More importantly, though, their Michigans are outrageously good. Their chili is made with finely ground beef and it's rich and flavorful, with no sweet to it and just a little bit of heat. Onions are a must, and you have the option of having them as a topping or "buried" under the dog and the sauce. Mustard is provided on the side. I didn't dare add mustard--I was having too good a time already--but Michelle cleverly applied mustard to half of hers so she could run her very own taste test. Afterwards she swore the mustard had added "a little something" that actually took the combo to new heights.

Suffice to say, we left Clare & Carl's completely enamored. We promised each other then and there that Clare & Carl's would become a regular part of our travels between Montreal and points south.

McSweeney's Michigan w/ onions fig. f: McSweeney's Michigan w/ onions, Plattsburgh, NY

Next stop: McSweeney's.

We thought we might find a cluster of lit-heads--online lit-heads, to be precise--archly nibbling their Michigans and slurping back their "sauceburgers" then irritating the staff by repeatedly asking, "Uh, is Timothy working today?" and then chortling, but instead we found ourselves in the presence of a car club. A Smart car club. A Canadian Smart car club. Who knew? We certainly didn't, and we were horrified to find out such things exist. This was certainly not the band of lovable eccentrics that take part in that London - Brighton antique car rally you see in Genevieve (1953). Here, instead, was a group of people who hadn't banded together out of a love of restoring cars, but simply because they'd happened to buy the same brand of car right off the showroom floor. Now that's kinship. Plus, they'd each taken their supposedly eco-friendly cars on a road trip--a group road trip. We couldn't help but think that maybe renting a van might have been friendlier on the environment. Anyway, the spectacle of this, er, Smart car club wasn't particularly easy on the stomach, but we had serious research to complete so we took a deep breath and soldiered on.
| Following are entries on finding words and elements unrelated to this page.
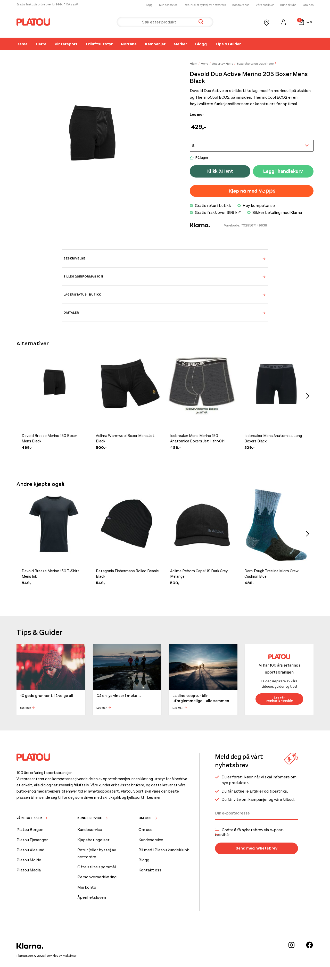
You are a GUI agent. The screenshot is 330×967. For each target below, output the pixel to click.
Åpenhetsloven (91, 897)
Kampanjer (155, 44)
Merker (180, 44)
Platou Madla (28, 870)
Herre (41, 44)
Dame (22, 44)
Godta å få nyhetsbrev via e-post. (249, 832)
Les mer (197, 114)
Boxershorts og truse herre (255, 64)
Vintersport (66, 44)
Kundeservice (168, 5)
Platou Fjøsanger (32, 840)
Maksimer (69, 956)
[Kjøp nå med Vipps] (252, 191)
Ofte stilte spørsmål (96, 867)
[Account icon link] (283, 22)
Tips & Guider (228, 44)
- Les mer (153, 797)
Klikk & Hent (220, 171)
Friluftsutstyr (99, 44)
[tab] (165, 258)
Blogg (149, 5)
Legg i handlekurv (283, 171)
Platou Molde (28, 860)
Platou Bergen (29, 829)
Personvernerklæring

At only 16 years of age, McSweeney's is the youngest of Plattsburgh's red-hots stands. It's bright and spanky-looking on the outside and has all the charm of a Long John Silvers on the inside. We ordered our two Michigans and opted to sit outside at a picnic table even if the Smart car club was busy revving their engines. McSweeney's Michigans sauce was the most authentically chili-like of the Michigans we sampled. The ground beef was coarser than Clare & Carl's and the sauce was much spicier, more complex. Their Michigans came with mustard as a standard feature, and when I tasted the entire ensemble together I suddenly understood Michelle's preference. The mustard added yet another layer of spice, of warmth, and somehow it still worked. All in all, I was pretty impressed by my McSweeney's Michigan--and I couldn't get over the fact that they too offered carhop service (just check out that tray!)--but Michelle felt pretty strongly that Clare & Carl's had not been unseated. There was no question who was #1 on the ambiance front, that's for sure.

Final stop: Gus's.

Gus's was the place that intrigued us the least even if its history does date back to 1951. Reading over the Sterns' section on Gus's again, I'm not sure why. Our intuition turned out to be correct, though. Gus's Michigan (Michelle had bowed out by this time, leaving me with daunting challenge of completing the Plattsburgh Michigans trifecta solo) was very good, but it was sweeter than either of the previous two and somehow not quite as distinctive. Plus, nothing about Gus's indicated that it had been in business for 56 years. The interior was pure "family dining" at its most banal. But I didn't let any of that get to me--I polished off that Gus's red hot in seconds flat.

Final results:
Win: Clare & Carl's
Place: McSweeney's
Show: Gus's

Would we do it again? Absolutely. Do we need to go to all three ever again? Nah. You'll find us at Clare & Carl's with our Michigans, coleslaw, a Coke, and a smile.